Task description:
The lines needed are those below that contain the word "agent"; copy each one.

Material for this exercise:
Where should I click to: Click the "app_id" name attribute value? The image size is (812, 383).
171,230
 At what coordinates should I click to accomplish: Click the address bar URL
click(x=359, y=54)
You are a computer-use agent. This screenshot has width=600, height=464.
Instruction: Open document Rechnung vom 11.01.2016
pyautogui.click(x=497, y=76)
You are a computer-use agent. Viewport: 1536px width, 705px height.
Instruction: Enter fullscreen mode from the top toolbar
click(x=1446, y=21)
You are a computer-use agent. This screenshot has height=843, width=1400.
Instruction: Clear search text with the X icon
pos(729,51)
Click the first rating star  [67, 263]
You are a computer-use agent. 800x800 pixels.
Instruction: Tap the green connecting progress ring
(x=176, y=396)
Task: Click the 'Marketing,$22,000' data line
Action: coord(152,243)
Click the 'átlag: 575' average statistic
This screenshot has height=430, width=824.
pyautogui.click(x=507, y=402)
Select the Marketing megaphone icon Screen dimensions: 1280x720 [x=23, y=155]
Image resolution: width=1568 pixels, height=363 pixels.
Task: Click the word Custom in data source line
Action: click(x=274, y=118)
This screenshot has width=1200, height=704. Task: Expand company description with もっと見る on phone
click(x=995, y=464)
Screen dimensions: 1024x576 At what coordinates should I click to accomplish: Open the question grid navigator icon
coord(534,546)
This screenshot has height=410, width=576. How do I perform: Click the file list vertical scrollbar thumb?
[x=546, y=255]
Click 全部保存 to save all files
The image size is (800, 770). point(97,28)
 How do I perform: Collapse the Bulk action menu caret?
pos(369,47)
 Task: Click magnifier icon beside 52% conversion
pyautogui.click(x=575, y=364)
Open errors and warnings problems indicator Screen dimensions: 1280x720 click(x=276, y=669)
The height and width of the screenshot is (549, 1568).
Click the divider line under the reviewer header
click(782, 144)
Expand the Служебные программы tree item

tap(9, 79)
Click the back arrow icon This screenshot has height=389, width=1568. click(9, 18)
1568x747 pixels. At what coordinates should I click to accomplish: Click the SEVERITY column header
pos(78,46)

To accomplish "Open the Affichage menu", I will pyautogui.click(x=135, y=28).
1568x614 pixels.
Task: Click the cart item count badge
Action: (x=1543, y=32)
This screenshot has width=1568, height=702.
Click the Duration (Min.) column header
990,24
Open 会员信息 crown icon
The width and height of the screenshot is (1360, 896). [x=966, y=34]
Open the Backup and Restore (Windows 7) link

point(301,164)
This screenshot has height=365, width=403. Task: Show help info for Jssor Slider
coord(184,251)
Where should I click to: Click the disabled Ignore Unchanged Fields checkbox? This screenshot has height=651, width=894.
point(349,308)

Problem solution:
You are a computer-use agent. This screenshot has width=600, height=464.
You are a computer-use agent. Viewport: 1536px width, 705px height.
You are a computer-use agent. This screenshot has height=843, width=1400.
You are a computer-use agent. 800x800 pixels.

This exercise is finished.